A partir de este diagnóstico general, Simón diferencia a Vox del resto de partidos. Cree que la penalización puede ser “menor” que en otras formaciones. “Vox tiene dos amortiguadores”, analiza. “Los votantes de Vox no esperan democracia interna y tienen más adhesión al líder, así que eso les hace ser más comprensivos con la cúpula”. En segundo lugar, asegura que, en el ciclo electoral ascendente que se encuentran, esta crisis interna “amortigua el potencial daño”.

Para Mostaza, el hecho de que Vox no pierda de momento mucho voto pese a sus crisis interna se explicaría por “el voto cabreo” que recoge tanto a derecha como a izquierda. Pero, advierte, “su oportunidad también puede pasar” y “sufre el riesgo de perder la bula” de ese tipo de voto.
Mostaza cree que Vox recorre hoy el mismo camino que en su día inauguró Podemos. “Un partido personalista que una vez toca poder purga a la gente que él acompañó”. Y añade que “la clave para Abascal es que los críticos dejen de hablar”.
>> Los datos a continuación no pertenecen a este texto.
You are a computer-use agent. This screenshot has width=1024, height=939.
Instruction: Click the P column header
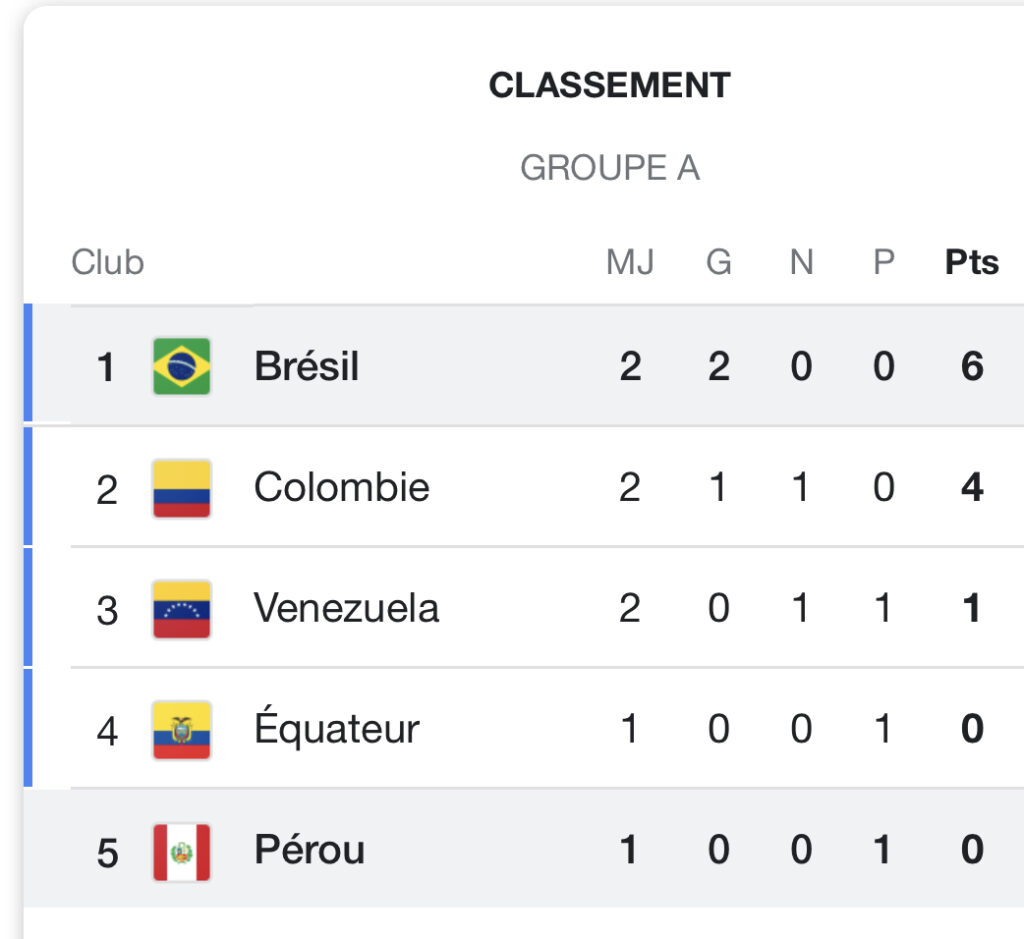click(x=884, y=262)
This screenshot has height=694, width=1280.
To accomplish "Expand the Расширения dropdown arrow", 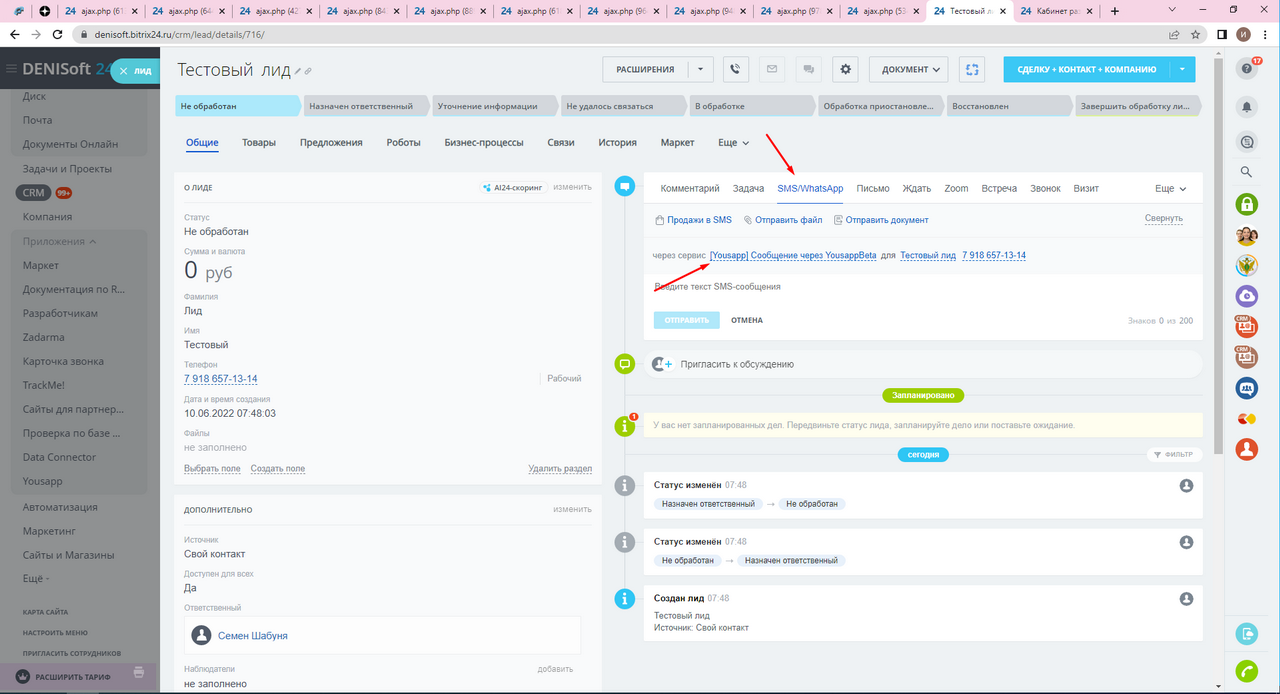I will click(x=700, y=70).
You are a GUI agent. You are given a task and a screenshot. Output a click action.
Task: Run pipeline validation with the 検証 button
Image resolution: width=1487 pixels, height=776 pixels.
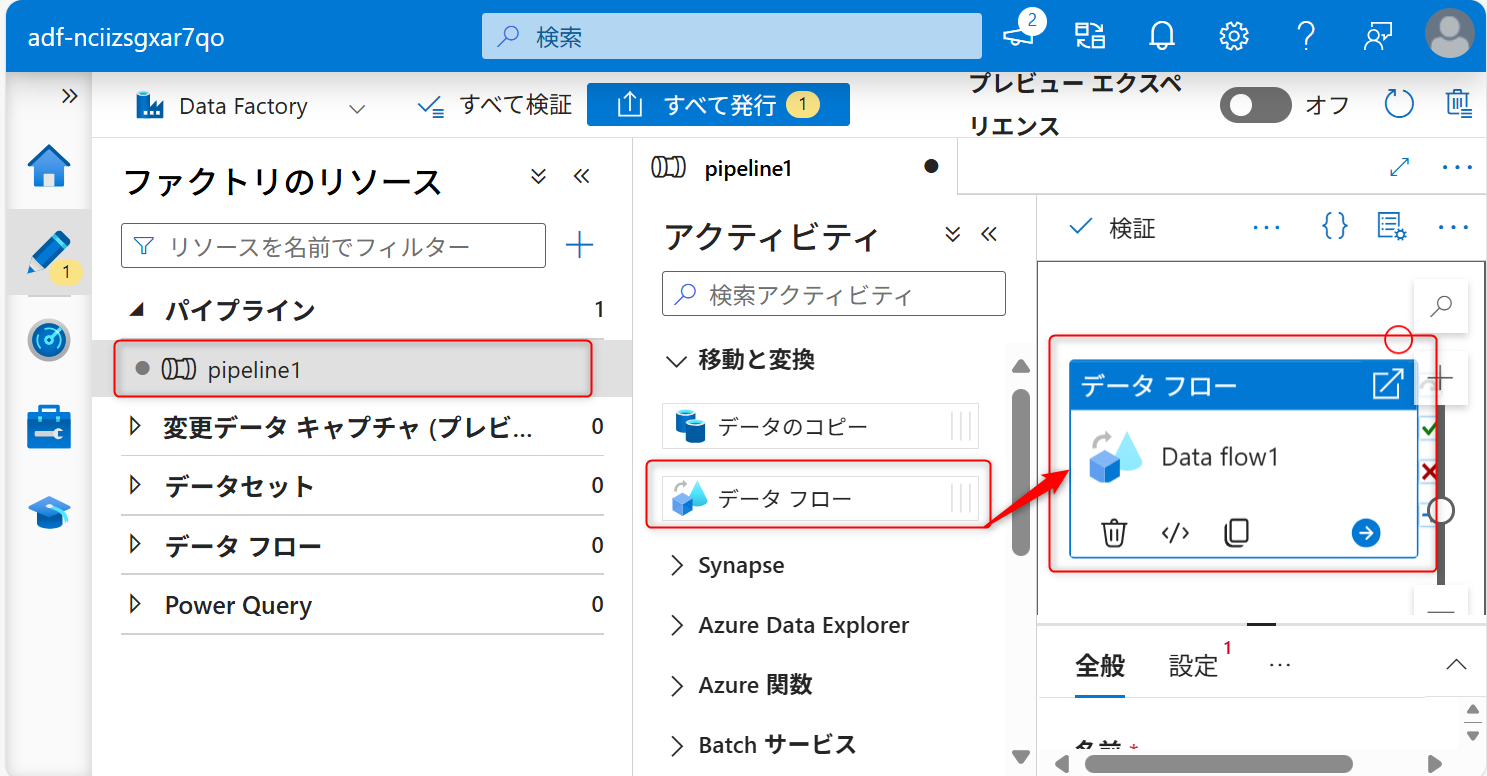pos(1110,226)
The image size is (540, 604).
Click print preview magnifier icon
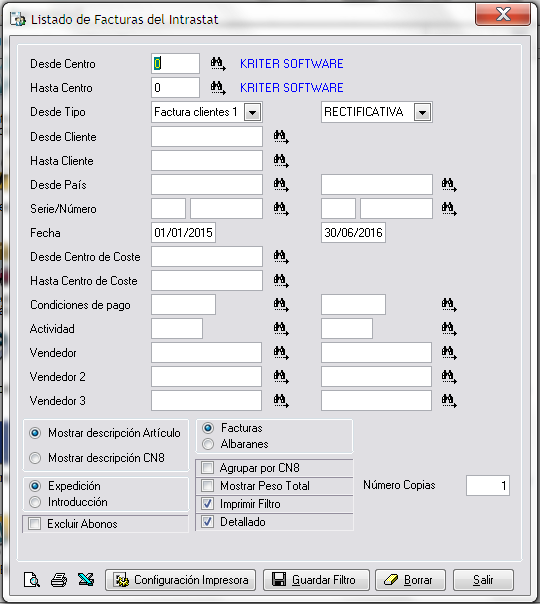32,580
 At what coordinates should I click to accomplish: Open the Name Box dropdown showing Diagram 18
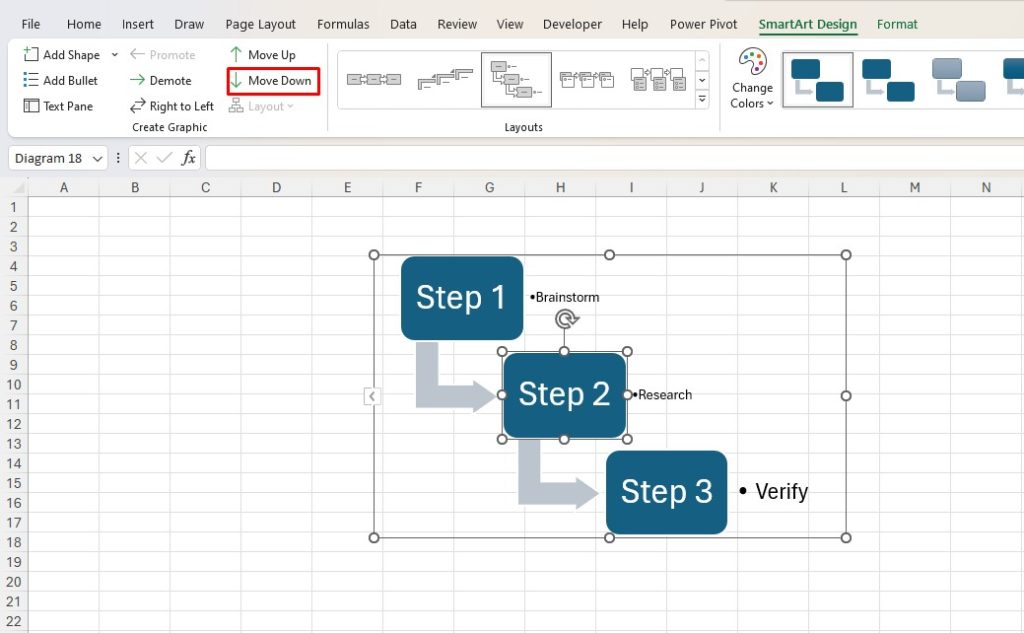[x=98, y=158]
Gabriela Ortega, vicepresidenta de la Institución Educativa ALEPH, doctora en comunicación política, sí cree que la crisis interna de Vox puede pasarle factura pronto. “Ha dejado de ser un movimiento para canalizar el hartazgo social para ser una estructura de poder”, reflexiona. “Se ha convertido en un actor más con sus propias pugnas internas del poder”.
Además, a juicio de la experta, el votante puede empezar a percibir que “no es un partido útil”, tras bloquear el gobierno de Extremadura. “El votante pragmático de derechas puede empezar a ver que Vox es una vía de protesta, pero no útil”. Pierde, a su juicio, “la posibilidad de ser transmisor del voto útil al impedir llegar al Gobierno”. Vaticina que ello puede hacerle “más daño que las pugnas internas”.

Allende Martín, CEO de CompoLider y Mujer influyente del Año 2025 por los Napolitans, avisa que las pugnas internas por el poder conllevan una “pérdida del capital político del partido” que puede penalizar “sobre todo a las puertas de unas elecciones”, en referencia a las elecciones en Andalucía. “Daña la transparencia del partido y se muestra el cesarismo del partido”.
Además del toque de atención en Castilla y León, el CIS de marzo ha rebajado en dos puntos la intención de voto para Vox con respecto al mes de febrero. Este sería el peor resultado de Abascal desde julio de 2025, justo en el momento en el que abandonaron los gobiernos del PP. Sea como fuere, todavía está en cuotas muy altas y el PP no tendría margen de maniobra sin los de Abascal.